Adolphe Nshimirimana devient le chef d’état major adjoint de la Force de Défense Nationale. Après les élections de 2005, il est nommé patron des renseignements. Un poste qu’il occupa pendant 10 ans et à son actif, il aura veillé à la sécurité du président élu. Ce qui permet au président Nkurunziza de terminer quasiment deux mandats. Une première dans les annales nationales. Il quitte le poste pour devenir un conseiller spécial chargé de missions à la présidence de la République. Il se fait plus discret mais demeure au four et moulin, au service de la République.

Même si ceux qui le détestent ont fait croire qu’il était un tueur froid, les témoignages des gens de toutes ethnies commencent à être rendus publics pour dire qu’il était plus un citoyen clairvoyant et méticuleux qu’un homme de terreur. Sa réputation de combattant habile et tenace en faisait un homme craint: un mythe vivant! C’était une fierté pour la population de Kamenge où il aimait passer le gros de son temps, un grand protecteur pour les natifs de Gitega car ses parents venaient de Gishubi (où il a appuyé la construction d’un stade et d’un village de la paix). Il appelait ses voisins de Gishubi ” Abumvakare” en référence au dynamisme de ses admirateurs au travail surtout d’intérêt communautaire.

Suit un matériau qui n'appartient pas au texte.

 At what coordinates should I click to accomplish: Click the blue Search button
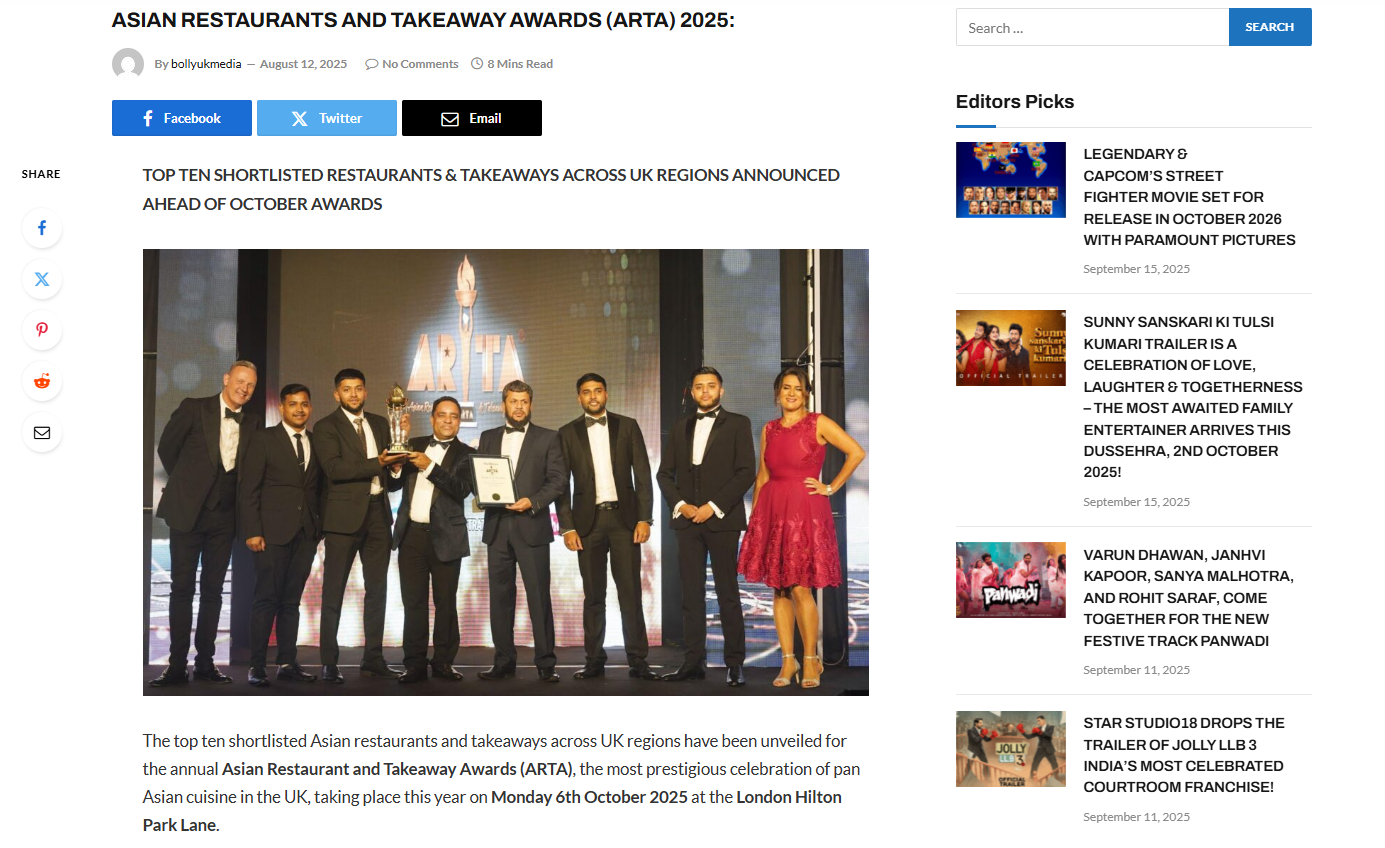point(1269,27)
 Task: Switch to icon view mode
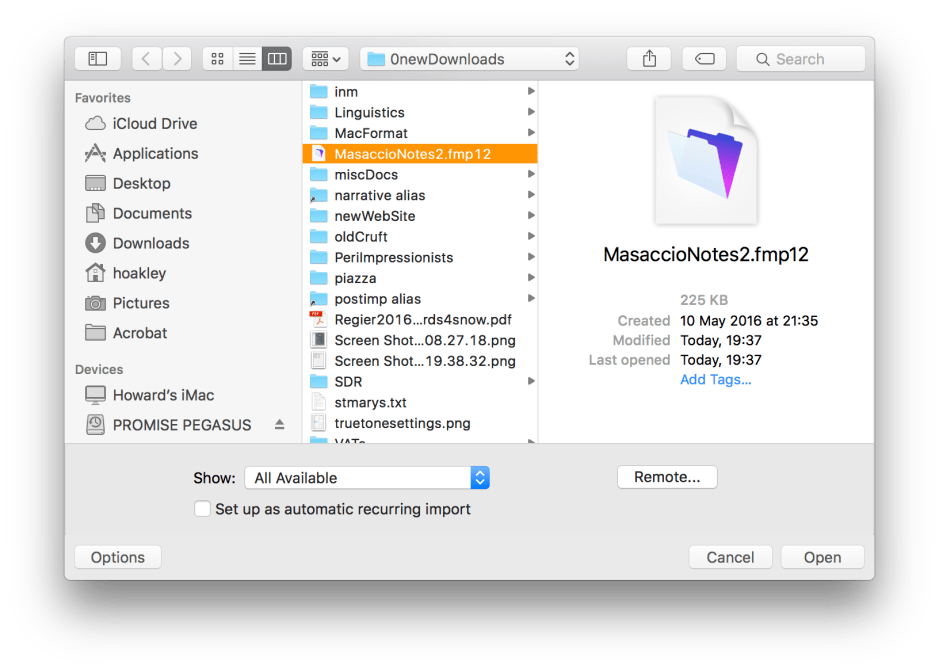click(x=217, y=59)
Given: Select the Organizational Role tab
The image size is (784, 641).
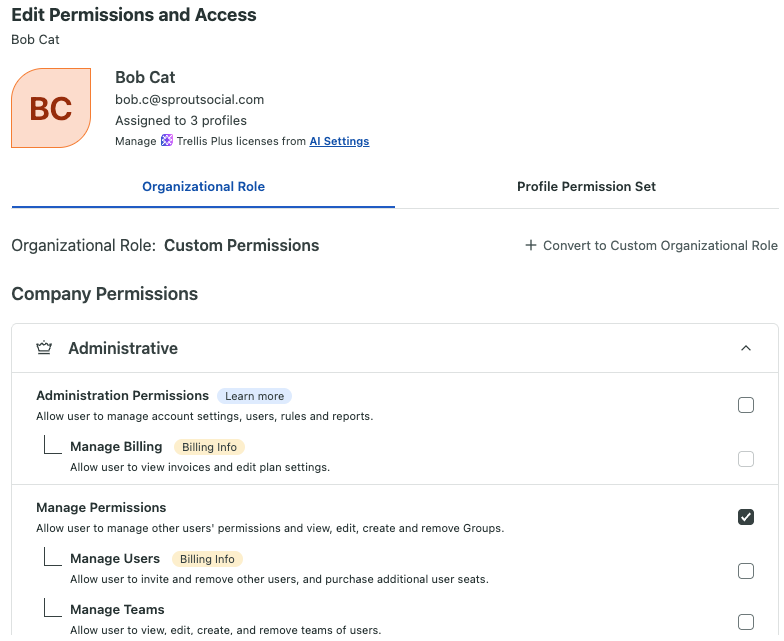Looking at the screenshot, I should tap(204, 186).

Comme tout militaire qui se respecte, il aimait les femmes! Il aimait l’alcool et pour avoir vécu au Zaïre (RDC), il aimait la musique très dansante. Il n’avait pas de culture intellectuelle mais une intelligence innée, un grand sens d’analyse et beaucoup d’esprit d’écoute. Il savait anticiper, faire une appréciation des faits et des événements. Il était d’un calme olympien et d’une aura très forte. De nature simple, il avait un oeil aussi vif que qu’un aigle! C’est à cet homme venu de nulle part, à ce déshérité qui n’à jamais renié ses origines, qui forgeait admiration et respect que cette masse en deuil a rendu hommage à travers une marche incommensurable. Ce qui rappelle la détermination de ce peuple de Kamenge en 1993, bravant les fusils et baïonnettes des forces armées sous Jean Bikomagu et François Ngeze, pour marcher jusqu’au centre ville de Bujumbura réclamer la dépouille du président Melchior Ndadaye et des obsèques nationales.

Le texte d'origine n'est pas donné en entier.